Python Parallel Processing Syntax for Functions with Multiple Arguments


Hi I'm currently trying to run a function parallely on multiple cores due to the long run time of the program. I could not find the syntax for multiprocessing syntax for functions with multiple arguments. I have attached my code below and have no idea how to fix the syntax.

import pandas as pd
import numpy as np
import numpy.random as rdm
import matplotlib.pyplot as plt
import math as m
import random as r
import time
from joblib import Parallel, delayed

def firstLoop(r1, r2, d):
    count = 0
    for i in range(r1):
        for j in range(r2):
            if(findDistance(dat1[i, 0], dat2[j, 0], dat1[i, 1], dat2[j, 1]) <= d):
                count = count + 1
    return count

food1 = range(r1)
atm1 = range(r2)
d = 100
num_cores = multiprocessing.cpu_count()
results = Parallel(n_jobs=num_cores)(delayed(firstLoop)(for i in food1, for j in atm1, d))

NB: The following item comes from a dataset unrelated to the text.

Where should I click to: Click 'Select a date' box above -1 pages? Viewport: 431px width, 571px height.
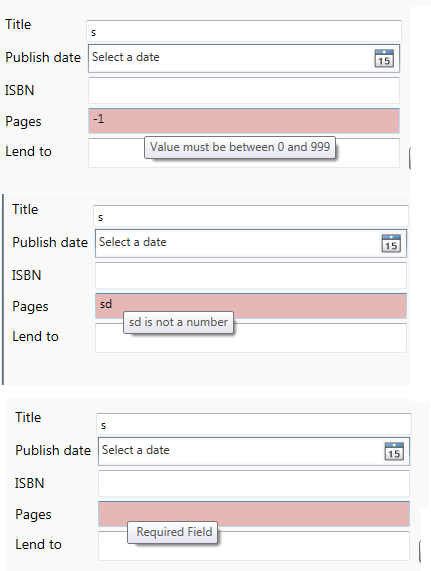pos(244,58)
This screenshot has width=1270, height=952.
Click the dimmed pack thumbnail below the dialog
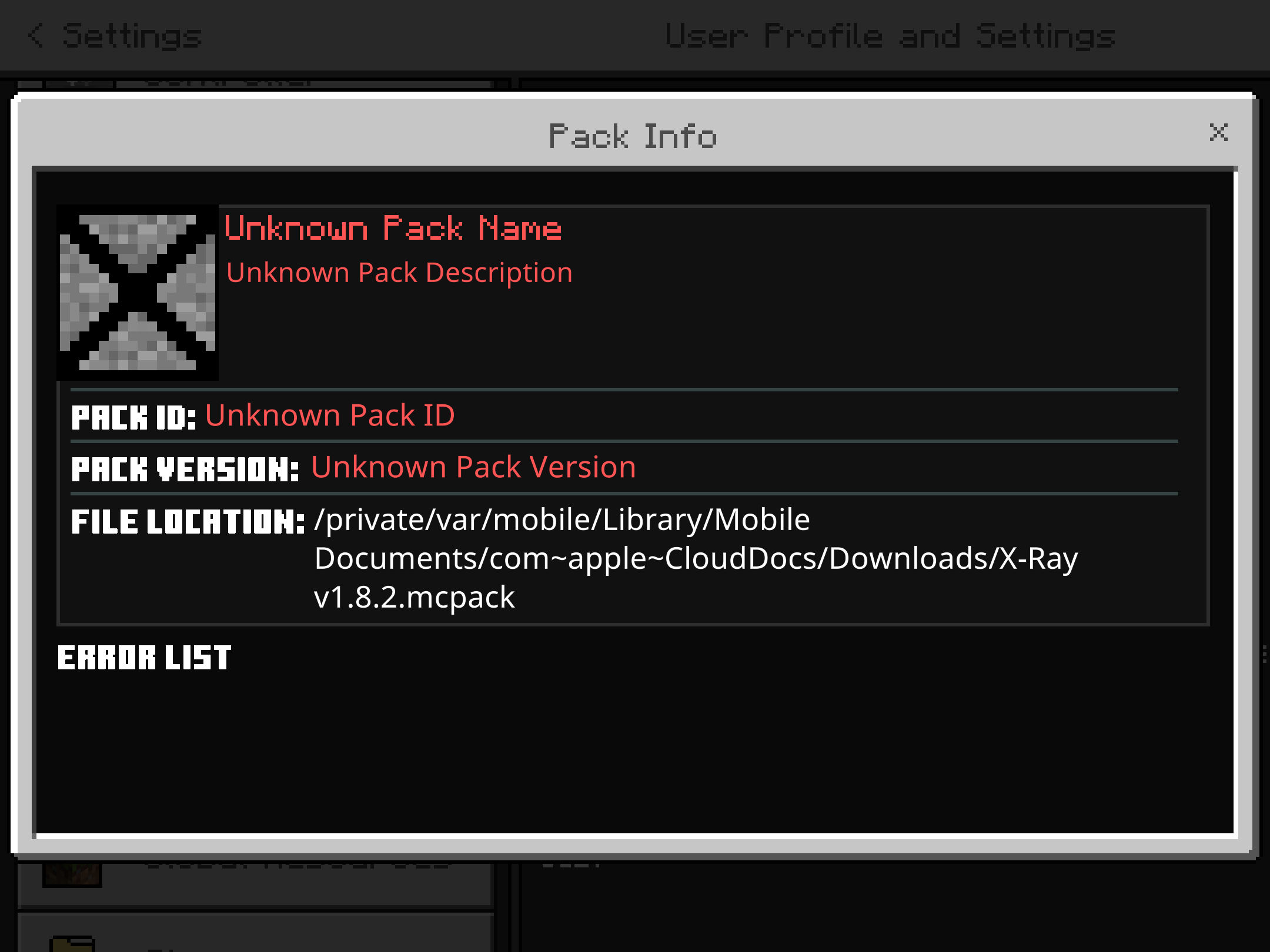72,874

I'm trying to run firstLoop on multiple cores with all the elements in food1 and atm1, but am unsure on the syntax for the program.

EDIT :

startTime = time.time()
with mp.Pool(processes = mp.cpu_count()) as p:
    p.starmap(f, [(x, y, d) for x in range(r1) for y in range(r2) for d in range(100, 200, 100)])
print(time.time()- startTime)

Solution

  • An easy syntax to do multiprocessing with function having severals parameters is using Pool() and starmap()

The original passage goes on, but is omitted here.